Nancy Parezo has been teaching at the University of Arizona since 1982. She officially joined the American Indian Studies faculty in 1998 as a tenured Professor with a shared appointment in the Arizona State Museum (ASM). She is also an affiliated professor in Anthropology and a Research Associate for the Field Museum of Natural History and the Smithsonian Institution. She is currently serving as Director of Undergraduate Studies.  In recent years she has been awarded the Lifetime Acheivement Award from the Council for Museum Anthropology of the American Anthropological Association, the University of Arizona's Outstanding Mentor Award by the Graduate College,and given distinguished lectures at several universities. She currently serves as a speaker for Arizona Humanities.

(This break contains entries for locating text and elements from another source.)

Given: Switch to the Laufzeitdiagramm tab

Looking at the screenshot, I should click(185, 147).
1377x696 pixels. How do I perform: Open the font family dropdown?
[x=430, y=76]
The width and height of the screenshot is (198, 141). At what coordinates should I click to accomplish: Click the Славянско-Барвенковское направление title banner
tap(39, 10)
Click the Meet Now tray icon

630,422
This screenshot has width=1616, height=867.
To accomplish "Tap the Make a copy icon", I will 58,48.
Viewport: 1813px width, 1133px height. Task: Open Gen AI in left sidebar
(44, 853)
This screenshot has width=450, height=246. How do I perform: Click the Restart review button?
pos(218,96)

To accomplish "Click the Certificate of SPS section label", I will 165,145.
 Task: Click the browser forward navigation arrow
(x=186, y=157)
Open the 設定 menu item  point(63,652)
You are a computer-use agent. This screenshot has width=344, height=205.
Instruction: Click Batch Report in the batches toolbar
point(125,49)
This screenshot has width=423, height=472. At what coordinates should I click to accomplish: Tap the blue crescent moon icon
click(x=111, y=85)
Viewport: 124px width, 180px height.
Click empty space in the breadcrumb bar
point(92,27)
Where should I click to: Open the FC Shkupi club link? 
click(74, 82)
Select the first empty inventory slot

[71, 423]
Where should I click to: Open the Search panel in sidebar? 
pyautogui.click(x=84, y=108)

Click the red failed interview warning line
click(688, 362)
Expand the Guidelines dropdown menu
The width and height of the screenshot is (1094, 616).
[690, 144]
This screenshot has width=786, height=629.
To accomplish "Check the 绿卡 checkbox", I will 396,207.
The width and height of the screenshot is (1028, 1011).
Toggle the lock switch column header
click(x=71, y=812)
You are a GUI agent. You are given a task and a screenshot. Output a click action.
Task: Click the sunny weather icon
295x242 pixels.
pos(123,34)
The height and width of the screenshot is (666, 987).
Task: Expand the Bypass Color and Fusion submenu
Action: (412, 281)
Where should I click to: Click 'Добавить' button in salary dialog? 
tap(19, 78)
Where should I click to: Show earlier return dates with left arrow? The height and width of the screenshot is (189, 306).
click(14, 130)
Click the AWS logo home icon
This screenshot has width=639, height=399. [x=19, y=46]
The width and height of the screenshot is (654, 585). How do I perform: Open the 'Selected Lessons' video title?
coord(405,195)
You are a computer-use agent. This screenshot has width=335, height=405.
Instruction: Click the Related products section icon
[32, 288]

Professor Parezo has been with the UA since 1980 and has served extensively on AIS and university committees. A specialist in the American Southwest who focuses on the history of science and the interactions among Euroamericans and Native groups, she has worked extensively to help native communities in the area of cultural preservation. An award winning researcher and mentorShe has over 250 publications including Paths of Life: American Indians of the Southwest and Northern Mexico (UA Press), Preserving the Anthropological Record (Wenner-Gren Foundation), as well as recent articles in Anthropologie et Sociétés, Current Anthropology, Selling the Indian: Commercializing and Appropriating American Indian Cultures, and Blackwell Companion to Native American History, A Companion to American Indian History. Her most current exhibits have been shown at the Denver Art Museum, the Missouri Historical Society, and in Paris, France. Professor Parezo's had two books in press with the University of Nebraska, Anthropology Goes to the Fair: the 1904 Louisiana Purchase Exposition, and On Their Own Frontier: Women Historians and the Re-visioning of the American West, 1900 to 1906. She teaches courses in Contemporary Indian American, cultural preservation and museum, writing tribal histories, grantwriting, and AIS 548, a methodology course for AIS graduate students. Fall 2005 she will;teach AIS 602, the PhD level theory course and AIS 336, Dine History and Philosophy. Professor Parezo has an extensive record of service/outreach, including a year as loaned executive to the Arizona Board of Regents and memberships on over a dozen major university committees since 1990. She has served on the University of Arizona's Institutional review Board in Medicine.